The Miljacka River, which used to tie the city together like a ribbon, now divided it like the edge of a serrated knife. Grbavica apartments looked north over the wiry green river, into the Ottoman-age monuments and minarets on what had become the Bosnian slice of the city: the ruins of the National Library, the old synagogue, the main Serbian church, and the city’s central mosque. Apartment buildings in Grbavica had been posh addresses just a few months ago. Officers of the Yugoslav National Army had appropriated many of them (for only Communism, not favoritism, had fallen in Yugoslavia).

But now the national army had been converted—guns, tanks, and officers—into the Bosnian Serb Army, which had quickly captured two-thirds of Bosnia. Most army officers and their families saw no need to live like the people they were shooting across the way, crouching below shattered windows in shot-out rooms. Many Serb military families had moved out of range, to country places in the resort towns nearby. But scavengers, thieves, and Serb refugees had come to squat in Grbavica apartment blocks, alongside Serb snipers.

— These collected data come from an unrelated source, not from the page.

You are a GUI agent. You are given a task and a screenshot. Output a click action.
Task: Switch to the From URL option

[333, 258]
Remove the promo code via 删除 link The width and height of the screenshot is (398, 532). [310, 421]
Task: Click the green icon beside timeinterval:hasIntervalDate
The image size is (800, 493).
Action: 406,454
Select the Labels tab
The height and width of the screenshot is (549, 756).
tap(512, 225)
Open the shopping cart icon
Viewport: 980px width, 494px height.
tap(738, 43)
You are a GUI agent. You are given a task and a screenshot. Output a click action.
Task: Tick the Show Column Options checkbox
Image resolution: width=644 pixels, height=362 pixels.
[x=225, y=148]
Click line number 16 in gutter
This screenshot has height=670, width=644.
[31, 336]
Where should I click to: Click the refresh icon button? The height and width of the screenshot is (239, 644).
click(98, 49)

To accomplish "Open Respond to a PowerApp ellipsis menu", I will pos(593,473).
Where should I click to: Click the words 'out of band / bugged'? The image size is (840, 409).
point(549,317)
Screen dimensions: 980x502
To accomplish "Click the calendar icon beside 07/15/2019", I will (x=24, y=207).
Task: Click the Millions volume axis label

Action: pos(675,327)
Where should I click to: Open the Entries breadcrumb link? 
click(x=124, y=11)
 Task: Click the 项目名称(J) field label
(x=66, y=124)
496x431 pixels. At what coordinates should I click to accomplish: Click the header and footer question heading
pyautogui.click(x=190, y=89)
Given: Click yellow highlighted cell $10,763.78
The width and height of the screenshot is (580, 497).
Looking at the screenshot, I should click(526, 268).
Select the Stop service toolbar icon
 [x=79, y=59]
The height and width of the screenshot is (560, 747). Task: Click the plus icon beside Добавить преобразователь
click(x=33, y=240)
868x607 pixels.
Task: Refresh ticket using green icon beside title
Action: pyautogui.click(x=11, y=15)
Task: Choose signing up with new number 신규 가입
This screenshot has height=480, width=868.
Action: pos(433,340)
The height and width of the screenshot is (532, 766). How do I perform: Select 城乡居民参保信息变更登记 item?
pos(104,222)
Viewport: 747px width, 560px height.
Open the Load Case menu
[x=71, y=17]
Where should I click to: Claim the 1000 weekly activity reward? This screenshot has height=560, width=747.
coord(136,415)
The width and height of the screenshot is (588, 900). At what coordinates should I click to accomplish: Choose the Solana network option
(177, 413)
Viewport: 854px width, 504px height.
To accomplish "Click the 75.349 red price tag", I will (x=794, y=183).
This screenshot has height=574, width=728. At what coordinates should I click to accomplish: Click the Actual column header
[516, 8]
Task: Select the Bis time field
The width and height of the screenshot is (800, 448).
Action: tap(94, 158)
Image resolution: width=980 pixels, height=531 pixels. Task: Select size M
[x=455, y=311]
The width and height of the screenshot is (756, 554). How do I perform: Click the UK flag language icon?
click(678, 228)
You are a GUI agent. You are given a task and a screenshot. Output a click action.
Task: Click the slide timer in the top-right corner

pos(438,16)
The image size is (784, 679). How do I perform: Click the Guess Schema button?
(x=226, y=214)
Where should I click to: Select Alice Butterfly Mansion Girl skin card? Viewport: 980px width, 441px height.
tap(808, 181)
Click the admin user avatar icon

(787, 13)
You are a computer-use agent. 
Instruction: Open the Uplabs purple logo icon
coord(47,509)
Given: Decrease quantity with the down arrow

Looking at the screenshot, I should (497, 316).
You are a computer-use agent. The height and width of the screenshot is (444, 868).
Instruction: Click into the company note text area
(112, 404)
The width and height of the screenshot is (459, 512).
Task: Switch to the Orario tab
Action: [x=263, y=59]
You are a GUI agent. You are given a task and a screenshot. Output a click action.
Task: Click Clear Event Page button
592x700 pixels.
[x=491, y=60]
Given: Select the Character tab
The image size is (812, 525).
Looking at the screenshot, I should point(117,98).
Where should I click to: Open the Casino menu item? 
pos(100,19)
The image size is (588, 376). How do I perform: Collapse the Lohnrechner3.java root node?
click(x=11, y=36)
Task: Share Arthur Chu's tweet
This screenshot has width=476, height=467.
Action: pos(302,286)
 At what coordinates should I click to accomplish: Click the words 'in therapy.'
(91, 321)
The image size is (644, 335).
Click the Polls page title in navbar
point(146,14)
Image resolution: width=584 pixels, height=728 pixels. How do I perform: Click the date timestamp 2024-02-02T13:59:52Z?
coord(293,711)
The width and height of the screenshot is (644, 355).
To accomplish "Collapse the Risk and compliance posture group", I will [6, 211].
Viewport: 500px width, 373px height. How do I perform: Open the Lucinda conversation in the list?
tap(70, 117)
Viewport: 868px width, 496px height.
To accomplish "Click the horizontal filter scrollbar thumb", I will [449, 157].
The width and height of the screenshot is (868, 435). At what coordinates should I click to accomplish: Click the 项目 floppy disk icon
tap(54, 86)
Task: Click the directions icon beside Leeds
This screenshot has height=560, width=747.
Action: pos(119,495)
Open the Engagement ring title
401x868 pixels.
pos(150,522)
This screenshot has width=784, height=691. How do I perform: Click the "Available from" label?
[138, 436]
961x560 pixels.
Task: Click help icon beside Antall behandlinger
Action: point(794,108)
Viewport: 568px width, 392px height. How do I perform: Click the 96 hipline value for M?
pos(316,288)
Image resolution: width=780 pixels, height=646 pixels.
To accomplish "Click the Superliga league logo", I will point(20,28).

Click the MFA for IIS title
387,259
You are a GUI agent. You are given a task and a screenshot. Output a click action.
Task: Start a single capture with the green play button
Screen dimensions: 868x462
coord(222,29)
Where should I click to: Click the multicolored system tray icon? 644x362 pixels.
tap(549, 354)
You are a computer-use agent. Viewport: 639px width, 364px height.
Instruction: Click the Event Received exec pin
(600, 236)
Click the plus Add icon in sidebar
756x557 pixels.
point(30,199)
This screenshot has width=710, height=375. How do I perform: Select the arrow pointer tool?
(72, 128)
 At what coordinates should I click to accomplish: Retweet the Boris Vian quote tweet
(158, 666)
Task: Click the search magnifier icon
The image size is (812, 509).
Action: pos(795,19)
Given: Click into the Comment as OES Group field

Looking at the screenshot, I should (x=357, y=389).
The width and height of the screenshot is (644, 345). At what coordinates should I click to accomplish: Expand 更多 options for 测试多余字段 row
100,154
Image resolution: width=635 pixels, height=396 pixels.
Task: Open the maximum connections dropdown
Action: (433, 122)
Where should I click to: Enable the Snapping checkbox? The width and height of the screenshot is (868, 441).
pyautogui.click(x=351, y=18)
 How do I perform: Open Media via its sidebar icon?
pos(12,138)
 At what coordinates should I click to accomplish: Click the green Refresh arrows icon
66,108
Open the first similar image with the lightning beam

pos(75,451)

Across the way, Irena observed certain rules. She had been taught a few, and kept a few more for herself. Tedic, her chief, had told her not to shoot at children. The morals were dubious and the publicity devastating. On her own, Irena had determined that she would not shoot at pets. Tedic had instructed her not to shoot at grandmothers, and when she’d wondered if grandfathers were included by the same logic, he had reminded her that Milosevic and Karadzic could have grandchildren.

Tedic had also directed Irena not to shoot at squatters. He said they weren’t worth the waste of a bullet, or the risk of revealing herself. Serbs reviled squatters as bothersome bumpkins and pests; their loss would cause no inconvenience or remorse.

“Why should we clean out their rats’ nests?” he asked.

Irena decided that she would not shoot at someone who looked like Sting, the Princess of Wales, or Katarina Witt. She wanted to be able to enjoy looking at their pictures without seeing ghosts. She would not shoot at someone who was already wounded, though she would judge if someone limped because he had truly been wounded or because he had jammed his toe kicking a plugged-up toilet.

Irena knew that Tedic would have a score of sensible objections to each of her rules. What if Serb snipers started tucking puppies under their arms? What if a Serb mortar team carried a little ginger cat as their mascot? Would she shrink from firing at a Serb setting off an artillery piece if he had eyebrows like Katarina Witt? Irena kept her rules in confidence so that she could not be reasoned out of them. She already knew that when the bullets she fired singed the air, they sailed under their own authority.

“Two facts to keep in mind,” Tedic had told Irena when she began work. “They are always up. We are always down.” The Serbs and their heavy guns inhabited the hills. The Bosnians of Sarajevo looked up into those guns from the valley into which their city was tucked—or trapped—along the river.

When Irena looked across into the landscape of windows and balconies where she had once lived, she imagined that she could make out bowls of glistening hard-boiled eggs, glossy brass pots of strong black coffee, and stout platters of fat brown sausages, passed between the dirty hands of brutes.

Sometimes she could steady her sight and see little curlicues of pink or blue petals dappling the family pottery. She imagined what it would be like for a Serb family to sit at their table listening to the Knight. She liked to picture their surprise when a loud snap smacked through their window and punctured their coffeepot. She saw a brown downpour splash against the wall, runny as blood, while the family scrambled under the table. The sausages would go down like blasted ships, the lacy ivory tablecloth would tear as the young son dived, grasping at the scalloped stitching for covering. Irena imagined delicately tapping out their telephone number. The family’s phone would quiver slightly as it trilled in the window (most phones in Serb territory worked), a trembling hand scrambling up for the receiver.